Multa annullata in caso di erronea indicazione della norma violata, anche in caso di successiva notificazione del verbale corretto.

In procedimento di opposizione a sanzione amministrativa promosso dallo studio, il Giudice di Pace di Roma ha confermato l’invalidità dei verbali contestati direttamente al sanzionato e viziati da errore, anche qualora agli stessi sia seguita la notificazione del medesimo verbale corretto.

A seguito di un incidente automobilistico verificatosi presso a un incrocio con dare precedenza, il veicolo A, con precedenza, urtava il veicolo B. Il proprietario del veicolo B chiamava la polizia locale per procedere ai rilevi del caso. Giunti sul posto, gli agenti elevavano sanzione amministrativa per violazione dell’art. 154 C.d.S. (il quale sanziona l’uso improprio di segnalazioni di cambiamento di direzione di marcia) motivando la sanzione con il mancato rispetto del segnale di dare precedenza.

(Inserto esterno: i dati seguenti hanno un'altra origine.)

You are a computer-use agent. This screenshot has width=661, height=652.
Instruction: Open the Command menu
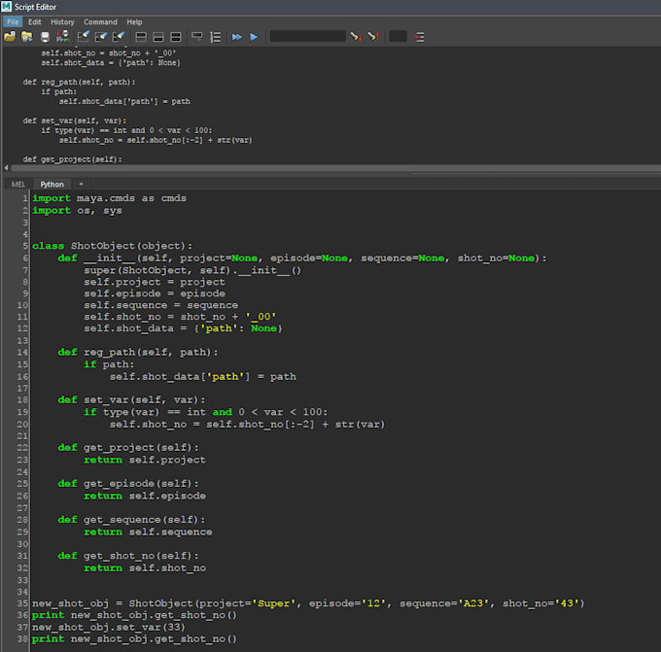pos(100,21)
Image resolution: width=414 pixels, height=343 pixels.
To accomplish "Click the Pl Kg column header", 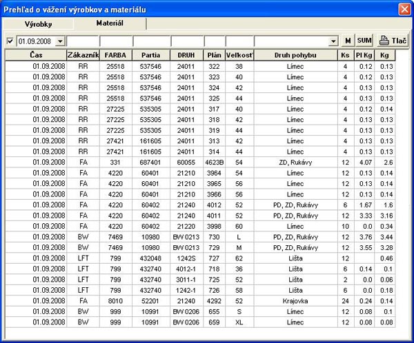I will 364,54.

Dopo due settimane, veniva notificato presso la residenza del sanzionato il medesimo verbale corretto, peraltro a ridosso della scadenza dei termini per effettuare l’opposizione a sanzione amministrativa. Nel nuovo verbale, le forze dell’ordine avevano provveduto a correggere la norma che si assumeva essere stata violata, modificando l’art. 154 nell’art. 145 C.d.S..

Il sanzionato si opponeva ritenendo l’errore insanabile e, soprattutto, condizionante il corretto inquadramento della fattispecie che si assumeva violata. Infatti, era fuorviante e inspiegabile ricondurre il sinistro a un uso improprio delle segnalazioni di cambiamento di direzione di marcia, circostanza del tutto estranea ai fatti verificatisi in loco e certificati dalle forze dell’ordine.

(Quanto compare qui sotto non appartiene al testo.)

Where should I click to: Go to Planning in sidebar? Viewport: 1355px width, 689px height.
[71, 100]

Nonostante le difese spiegate dall’ente, ove si tentava di difendere la liceità di un secondo e successivo verbale notificato, che fosse sostitutivo di quello contestato direttamente al sanzionato sul luogo del sinistro, il Giudice di Pace accoglieva l’OSA.

Il verbale veniva annullato poiché viziato da incoerenza tra il fatto descritto e la norma che si assumeva violata, a nulla rilevando la successiva notificazione di un secondo verbale che avrebbe dovuto avere funzione assorbente del primo.